* [Exercise requirements]
Give back an exact copy of the lines in the records below, from the line that has "You are a GUI" through the line that has "Image resolution: width=480", and nothing besides.

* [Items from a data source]

• • • • •

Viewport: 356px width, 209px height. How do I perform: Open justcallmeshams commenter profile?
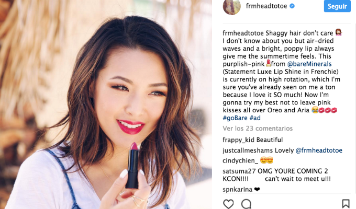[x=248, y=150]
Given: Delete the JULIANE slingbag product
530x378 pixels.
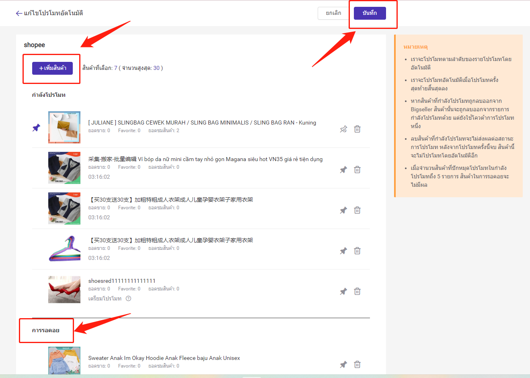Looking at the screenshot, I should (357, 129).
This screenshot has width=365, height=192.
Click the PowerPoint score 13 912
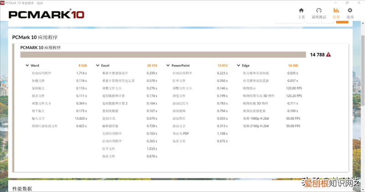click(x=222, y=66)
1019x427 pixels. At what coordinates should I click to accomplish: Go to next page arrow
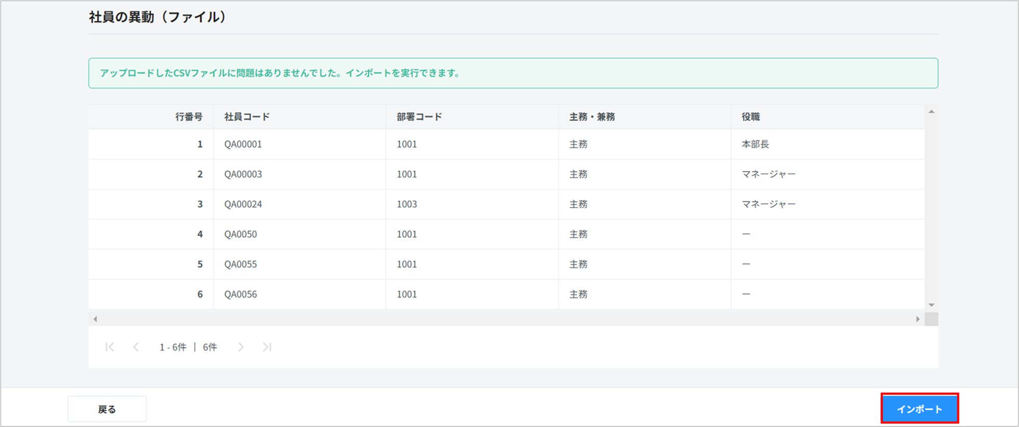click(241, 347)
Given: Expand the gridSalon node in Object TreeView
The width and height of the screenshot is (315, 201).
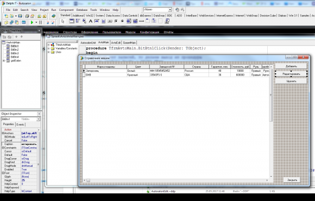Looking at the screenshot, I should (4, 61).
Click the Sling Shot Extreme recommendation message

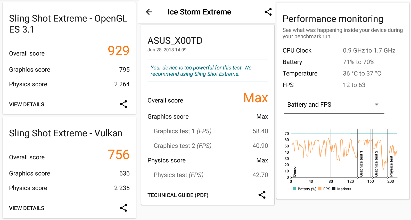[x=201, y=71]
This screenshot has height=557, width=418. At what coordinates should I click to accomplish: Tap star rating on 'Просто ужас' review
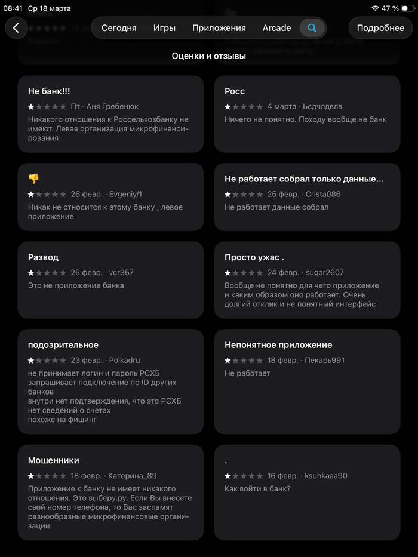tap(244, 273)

• • • • •

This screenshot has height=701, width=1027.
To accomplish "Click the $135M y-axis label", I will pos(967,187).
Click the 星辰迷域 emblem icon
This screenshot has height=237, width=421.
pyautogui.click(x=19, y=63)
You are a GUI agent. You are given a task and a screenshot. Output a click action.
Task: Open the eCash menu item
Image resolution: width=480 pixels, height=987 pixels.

• • • • •

* [Result of this task]
You are a GUI agent. You are given a task and a screenshot. Output a click action.
Task: Open the eCash menu item
Image resolution: width=480 pixels, height=987 pixels.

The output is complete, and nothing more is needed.